At 7:40 PM, Anonymous Anonymous said...

The Liberal cry-babies are at it again. They get on the radio and spread their hate speech and silly notions that 9/11 was an inside job, then they wonder why nobody wants to listen to them. So their ratings go down the toilet and they go off the air. Hey,---that's life! Trent Lott needs to get his head out of his butt for agreeing with these morons. Idiots like him and even the our President, are always trying to cottle and give in to these Liberals like Ted Kennedy, and what do they get? They always get knifed in the back by them. The people should decide who and what they want to listen to. Fairness Doctrine, my butt!

 
At 9:53 AM, Anonymous Anonymous said...

Nice try wingnuts.

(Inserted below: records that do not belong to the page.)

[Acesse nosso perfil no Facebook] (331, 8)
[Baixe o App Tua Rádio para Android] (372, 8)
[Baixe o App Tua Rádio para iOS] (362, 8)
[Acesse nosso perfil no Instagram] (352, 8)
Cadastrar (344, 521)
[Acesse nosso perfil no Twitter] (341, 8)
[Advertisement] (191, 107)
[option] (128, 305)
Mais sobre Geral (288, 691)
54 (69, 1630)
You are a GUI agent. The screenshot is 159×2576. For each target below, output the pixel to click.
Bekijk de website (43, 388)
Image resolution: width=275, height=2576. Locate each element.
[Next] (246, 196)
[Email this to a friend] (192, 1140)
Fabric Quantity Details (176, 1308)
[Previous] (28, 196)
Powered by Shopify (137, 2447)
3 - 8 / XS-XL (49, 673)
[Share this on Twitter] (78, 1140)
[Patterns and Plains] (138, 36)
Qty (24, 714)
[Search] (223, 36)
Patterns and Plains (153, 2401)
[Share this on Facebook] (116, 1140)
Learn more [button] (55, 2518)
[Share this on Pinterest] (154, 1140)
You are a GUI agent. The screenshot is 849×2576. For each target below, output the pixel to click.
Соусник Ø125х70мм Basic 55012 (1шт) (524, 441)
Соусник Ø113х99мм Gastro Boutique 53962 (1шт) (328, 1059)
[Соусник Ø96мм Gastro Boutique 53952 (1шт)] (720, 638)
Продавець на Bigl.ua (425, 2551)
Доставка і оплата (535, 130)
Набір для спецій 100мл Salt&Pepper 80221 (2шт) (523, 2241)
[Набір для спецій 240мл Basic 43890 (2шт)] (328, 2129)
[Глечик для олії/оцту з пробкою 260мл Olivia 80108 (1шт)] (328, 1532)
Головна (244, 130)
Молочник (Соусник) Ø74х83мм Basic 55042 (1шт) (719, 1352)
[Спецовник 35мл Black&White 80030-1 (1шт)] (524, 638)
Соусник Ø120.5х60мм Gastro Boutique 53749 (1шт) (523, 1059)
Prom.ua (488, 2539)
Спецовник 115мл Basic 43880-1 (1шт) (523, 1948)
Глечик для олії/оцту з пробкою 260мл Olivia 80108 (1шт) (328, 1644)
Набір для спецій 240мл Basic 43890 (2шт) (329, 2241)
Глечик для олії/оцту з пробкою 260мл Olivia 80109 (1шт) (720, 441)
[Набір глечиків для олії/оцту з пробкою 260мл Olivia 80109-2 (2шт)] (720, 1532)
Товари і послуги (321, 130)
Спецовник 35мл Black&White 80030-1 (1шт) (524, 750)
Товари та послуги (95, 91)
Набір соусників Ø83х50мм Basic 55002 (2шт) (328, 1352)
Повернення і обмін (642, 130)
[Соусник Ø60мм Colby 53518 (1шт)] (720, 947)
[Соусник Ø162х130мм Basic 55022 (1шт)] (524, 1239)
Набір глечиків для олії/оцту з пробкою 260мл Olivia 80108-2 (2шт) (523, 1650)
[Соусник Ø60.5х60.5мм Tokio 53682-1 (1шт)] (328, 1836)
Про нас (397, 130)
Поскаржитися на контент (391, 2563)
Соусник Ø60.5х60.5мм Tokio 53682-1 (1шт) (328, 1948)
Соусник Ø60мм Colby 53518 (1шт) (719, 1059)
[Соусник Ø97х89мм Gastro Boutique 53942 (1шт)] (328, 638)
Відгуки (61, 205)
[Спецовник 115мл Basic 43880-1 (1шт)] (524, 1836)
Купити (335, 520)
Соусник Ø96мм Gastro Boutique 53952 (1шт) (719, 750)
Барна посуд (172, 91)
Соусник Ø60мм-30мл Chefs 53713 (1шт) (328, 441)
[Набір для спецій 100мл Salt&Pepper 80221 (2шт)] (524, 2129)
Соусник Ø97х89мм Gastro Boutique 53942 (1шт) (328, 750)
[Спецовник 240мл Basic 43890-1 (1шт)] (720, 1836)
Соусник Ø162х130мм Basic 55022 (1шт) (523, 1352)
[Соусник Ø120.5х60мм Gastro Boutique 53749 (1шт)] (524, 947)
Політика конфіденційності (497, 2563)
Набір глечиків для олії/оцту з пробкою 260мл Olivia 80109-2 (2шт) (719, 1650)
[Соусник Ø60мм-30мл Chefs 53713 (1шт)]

You can't have it both ways. You guys are always whining about the "liberal bias" on the teevee and print media and claim that your views are not being expressed. Now, let's get over the canard that the "free market" explains 90% dominance of radio. Can't have it both ways. Hypocrisy anyone?

 
At 10:48 AM, Blogger RussWilcox said...

Sir, You don't realize what you just said. Talk radio is a recent phenomenom whose conservative hosts attract listeners that have made it successful. The liberal networks like ABC, NBC, CBS, MSNBC and CNN are losing viewers every day - due primarily to their liberal bias. Should the response be to shut down talk radio?